Est-il rien de plus excitant qu'un adultère ? Ces rendez-vous secrets, ces courses comme des échappées, et surtout, surtout, l'Autre. L'autre qu'on peut haïr, et qui pourtant complice, l'autre qui gêne un peu, et pourtant nous rapproche, l'autre qui est ce lien et pourtant la menace, l'autre autour de qui tout un jeu s'organise, l'autre toujours présent comme une ombre, un amer. L'autre, c'est tout ce monde qu'on voudrait briser, mais contre lequel on serre ses fragiles amours, l'autre c'est l'excitant thuriféraire aux alcôves moites, c'est le mensonge enfin rachetant la pureté, la fange délicieuse à la rue du lit, le feu du naufrageur sur les traîtres brisants où s'abîmeront ces amours scélérates...

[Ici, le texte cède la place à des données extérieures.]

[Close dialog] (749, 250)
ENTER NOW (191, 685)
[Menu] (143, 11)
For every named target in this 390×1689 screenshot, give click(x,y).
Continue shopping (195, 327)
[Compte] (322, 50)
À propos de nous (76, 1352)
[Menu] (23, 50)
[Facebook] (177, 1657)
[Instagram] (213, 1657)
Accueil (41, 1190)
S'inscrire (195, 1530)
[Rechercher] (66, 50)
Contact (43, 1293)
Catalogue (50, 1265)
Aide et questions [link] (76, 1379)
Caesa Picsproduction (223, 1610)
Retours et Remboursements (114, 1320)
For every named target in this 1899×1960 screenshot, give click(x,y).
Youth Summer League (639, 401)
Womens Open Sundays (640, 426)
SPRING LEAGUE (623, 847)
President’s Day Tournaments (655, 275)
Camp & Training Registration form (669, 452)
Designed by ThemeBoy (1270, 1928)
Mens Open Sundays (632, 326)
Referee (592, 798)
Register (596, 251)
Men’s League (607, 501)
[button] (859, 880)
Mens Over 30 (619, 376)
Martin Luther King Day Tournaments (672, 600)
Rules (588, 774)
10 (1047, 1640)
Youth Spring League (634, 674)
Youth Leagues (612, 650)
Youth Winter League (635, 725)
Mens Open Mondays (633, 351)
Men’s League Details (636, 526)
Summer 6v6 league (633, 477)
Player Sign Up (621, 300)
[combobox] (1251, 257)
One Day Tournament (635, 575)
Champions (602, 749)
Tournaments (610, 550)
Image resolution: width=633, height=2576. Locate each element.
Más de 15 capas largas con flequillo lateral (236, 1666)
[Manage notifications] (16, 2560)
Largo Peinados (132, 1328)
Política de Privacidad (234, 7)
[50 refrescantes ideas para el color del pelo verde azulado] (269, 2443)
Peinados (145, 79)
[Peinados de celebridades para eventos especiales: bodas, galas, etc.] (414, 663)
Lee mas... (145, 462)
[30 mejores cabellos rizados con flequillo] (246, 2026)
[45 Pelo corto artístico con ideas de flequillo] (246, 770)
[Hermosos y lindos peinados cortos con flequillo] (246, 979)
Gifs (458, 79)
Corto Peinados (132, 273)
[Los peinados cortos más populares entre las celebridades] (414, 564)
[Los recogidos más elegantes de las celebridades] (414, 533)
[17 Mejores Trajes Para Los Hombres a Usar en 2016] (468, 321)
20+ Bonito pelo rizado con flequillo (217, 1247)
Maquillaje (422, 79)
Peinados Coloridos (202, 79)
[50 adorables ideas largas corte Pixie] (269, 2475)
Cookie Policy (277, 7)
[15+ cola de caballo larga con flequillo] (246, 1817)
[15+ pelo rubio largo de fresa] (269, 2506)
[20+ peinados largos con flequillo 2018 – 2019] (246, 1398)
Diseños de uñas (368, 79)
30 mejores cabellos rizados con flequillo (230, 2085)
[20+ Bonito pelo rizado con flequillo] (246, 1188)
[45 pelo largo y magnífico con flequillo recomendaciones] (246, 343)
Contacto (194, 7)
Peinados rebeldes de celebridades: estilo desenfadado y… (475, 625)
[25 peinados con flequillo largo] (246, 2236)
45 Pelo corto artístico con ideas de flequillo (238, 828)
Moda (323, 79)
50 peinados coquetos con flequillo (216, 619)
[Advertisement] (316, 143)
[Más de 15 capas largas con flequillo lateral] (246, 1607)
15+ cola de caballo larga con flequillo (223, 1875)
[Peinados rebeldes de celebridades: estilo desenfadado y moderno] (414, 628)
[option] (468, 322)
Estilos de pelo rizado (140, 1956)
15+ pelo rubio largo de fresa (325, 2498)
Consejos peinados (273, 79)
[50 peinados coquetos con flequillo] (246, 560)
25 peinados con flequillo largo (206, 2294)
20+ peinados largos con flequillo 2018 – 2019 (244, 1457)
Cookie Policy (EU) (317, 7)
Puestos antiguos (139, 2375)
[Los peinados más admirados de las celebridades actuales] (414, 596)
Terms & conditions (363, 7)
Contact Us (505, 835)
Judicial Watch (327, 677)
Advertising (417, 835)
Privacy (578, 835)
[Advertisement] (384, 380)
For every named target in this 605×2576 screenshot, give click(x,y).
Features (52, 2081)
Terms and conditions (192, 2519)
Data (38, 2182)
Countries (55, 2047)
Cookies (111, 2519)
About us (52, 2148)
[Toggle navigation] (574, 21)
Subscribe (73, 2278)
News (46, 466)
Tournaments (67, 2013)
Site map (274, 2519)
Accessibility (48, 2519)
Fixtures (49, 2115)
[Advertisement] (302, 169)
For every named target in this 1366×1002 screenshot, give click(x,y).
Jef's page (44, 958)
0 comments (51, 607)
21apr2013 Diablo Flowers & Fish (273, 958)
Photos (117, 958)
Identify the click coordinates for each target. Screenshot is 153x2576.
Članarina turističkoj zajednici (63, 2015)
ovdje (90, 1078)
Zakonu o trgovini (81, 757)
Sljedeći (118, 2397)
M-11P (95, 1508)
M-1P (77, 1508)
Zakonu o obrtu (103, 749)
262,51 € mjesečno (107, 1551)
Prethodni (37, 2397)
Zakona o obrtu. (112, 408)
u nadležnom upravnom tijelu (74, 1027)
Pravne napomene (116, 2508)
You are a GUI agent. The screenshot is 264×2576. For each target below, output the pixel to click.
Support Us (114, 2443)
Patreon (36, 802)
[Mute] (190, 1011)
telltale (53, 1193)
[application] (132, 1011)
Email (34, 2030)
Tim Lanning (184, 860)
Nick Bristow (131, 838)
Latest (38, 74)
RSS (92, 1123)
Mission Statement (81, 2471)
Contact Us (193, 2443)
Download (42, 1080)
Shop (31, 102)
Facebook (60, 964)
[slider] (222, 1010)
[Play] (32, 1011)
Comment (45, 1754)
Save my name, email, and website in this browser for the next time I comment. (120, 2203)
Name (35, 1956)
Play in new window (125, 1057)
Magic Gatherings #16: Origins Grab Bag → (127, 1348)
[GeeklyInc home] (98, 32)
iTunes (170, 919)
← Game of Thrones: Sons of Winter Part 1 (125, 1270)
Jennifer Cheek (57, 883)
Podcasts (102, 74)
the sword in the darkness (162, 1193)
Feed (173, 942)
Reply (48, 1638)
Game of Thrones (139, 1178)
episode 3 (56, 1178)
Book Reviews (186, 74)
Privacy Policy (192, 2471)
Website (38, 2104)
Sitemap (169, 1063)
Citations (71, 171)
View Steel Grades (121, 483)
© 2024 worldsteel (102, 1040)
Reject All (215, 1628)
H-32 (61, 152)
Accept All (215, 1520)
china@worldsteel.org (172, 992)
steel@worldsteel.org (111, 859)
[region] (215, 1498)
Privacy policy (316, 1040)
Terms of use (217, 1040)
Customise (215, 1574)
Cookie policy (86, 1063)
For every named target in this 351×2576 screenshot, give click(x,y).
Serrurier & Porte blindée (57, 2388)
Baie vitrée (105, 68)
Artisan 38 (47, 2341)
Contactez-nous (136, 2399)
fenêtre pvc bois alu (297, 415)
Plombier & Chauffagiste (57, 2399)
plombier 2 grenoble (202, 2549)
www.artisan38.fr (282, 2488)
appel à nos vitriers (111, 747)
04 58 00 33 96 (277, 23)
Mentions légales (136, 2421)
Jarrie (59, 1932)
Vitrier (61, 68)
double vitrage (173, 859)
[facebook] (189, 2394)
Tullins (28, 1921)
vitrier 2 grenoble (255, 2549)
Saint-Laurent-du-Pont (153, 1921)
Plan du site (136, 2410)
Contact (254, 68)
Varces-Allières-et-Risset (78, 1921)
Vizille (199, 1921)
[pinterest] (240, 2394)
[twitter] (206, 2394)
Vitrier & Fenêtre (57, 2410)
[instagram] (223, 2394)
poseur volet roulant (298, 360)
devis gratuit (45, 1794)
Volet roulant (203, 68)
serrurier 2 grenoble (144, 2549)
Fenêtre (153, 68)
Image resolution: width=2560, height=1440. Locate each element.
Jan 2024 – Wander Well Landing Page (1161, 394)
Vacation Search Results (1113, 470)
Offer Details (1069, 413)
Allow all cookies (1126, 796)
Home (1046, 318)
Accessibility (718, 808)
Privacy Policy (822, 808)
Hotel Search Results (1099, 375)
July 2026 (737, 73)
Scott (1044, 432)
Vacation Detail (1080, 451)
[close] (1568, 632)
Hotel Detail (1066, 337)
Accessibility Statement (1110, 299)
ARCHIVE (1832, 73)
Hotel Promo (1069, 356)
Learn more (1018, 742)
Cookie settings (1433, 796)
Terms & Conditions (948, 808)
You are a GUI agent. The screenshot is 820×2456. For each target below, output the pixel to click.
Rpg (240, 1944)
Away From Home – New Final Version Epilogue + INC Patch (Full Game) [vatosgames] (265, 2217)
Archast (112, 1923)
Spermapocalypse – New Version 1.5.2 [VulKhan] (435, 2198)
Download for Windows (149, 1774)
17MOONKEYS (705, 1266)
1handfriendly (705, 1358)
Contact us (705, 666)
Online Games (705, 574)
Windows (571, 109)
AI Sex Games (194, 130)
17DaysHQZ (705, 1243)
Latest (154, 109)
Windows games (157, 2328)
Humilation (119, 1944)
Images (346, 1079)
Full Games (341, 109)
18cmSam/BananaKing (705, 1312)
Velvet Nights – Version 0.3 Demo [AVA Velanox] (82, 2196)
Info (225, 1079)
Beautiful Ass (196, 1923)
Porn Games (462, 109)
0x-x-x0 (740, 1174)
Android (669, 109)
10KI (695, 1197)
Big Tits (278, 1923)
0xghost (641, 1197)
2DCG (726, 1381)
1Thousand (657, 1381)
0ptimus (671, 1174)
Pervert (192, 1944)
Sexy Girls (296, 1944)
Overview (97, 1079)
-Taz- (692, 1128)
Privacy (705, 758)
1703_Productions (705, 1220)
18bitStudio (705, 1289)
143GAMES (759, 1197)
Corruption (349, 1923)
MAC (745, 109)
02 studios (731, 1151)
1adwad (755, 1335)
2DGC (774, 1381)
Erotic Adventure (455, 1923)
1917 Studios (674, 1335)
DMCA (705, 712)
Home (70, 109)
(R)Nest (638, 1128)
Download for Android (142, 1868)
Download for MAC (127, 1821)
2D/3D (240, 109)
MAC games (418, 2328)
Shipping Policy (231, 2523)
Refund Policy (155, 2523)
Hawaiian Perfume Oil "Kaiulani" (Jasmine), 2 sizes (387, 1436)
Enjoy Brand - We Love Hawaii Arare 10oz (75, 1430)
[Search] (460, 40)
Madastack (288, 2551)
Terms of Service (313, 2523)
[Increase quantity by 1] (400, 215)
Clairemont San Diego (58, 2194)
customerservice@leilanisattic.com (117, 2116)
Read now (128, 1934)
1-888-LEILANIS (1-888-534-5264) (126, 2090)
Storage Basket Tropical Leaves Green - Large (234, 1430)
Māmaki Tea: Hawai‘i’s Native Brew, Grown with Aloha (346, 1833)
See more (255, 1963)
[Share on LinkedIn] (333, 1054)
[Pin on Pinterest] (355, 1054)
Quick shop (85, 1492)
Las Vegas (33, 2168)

L'autre... L'autre à qui l'on arrache la livre de Shylock, avec cette impression de sauver une vie, ô à peine, quelques instants de vie, libre et enfiévrée, un atome de bonheur instantané qui va durer toujours au moins jusqu'à demain...
L'autre qui toujours endossera la faute, l'autre qui est la cause et le prétexte, l'autre qui a violé les chairs que l'on vénère, mais violé lâchement dans le respect du jeu, tandis que nous froissons nos peaux dans des langueurs d'alcools, tandis qu'adolescents nous jouons la passion...
Mais faut-il que cet autre nous obsède à ce point, que sitôt disparu, perdu à nos mémoires, nous n'ayons d'autre urgence que d'atteler à deux pour une course vaine où notre devenir est un but un peu flou que nous appelons : nous ?
Si m'en croyez vivez les amours clandestines, si elles ne le sont plus piquez-les d'interdits, de courses et de bruits, mais jamais n'aimez quiètement.
C'est votre obligation pour n'être jamais l'Autre.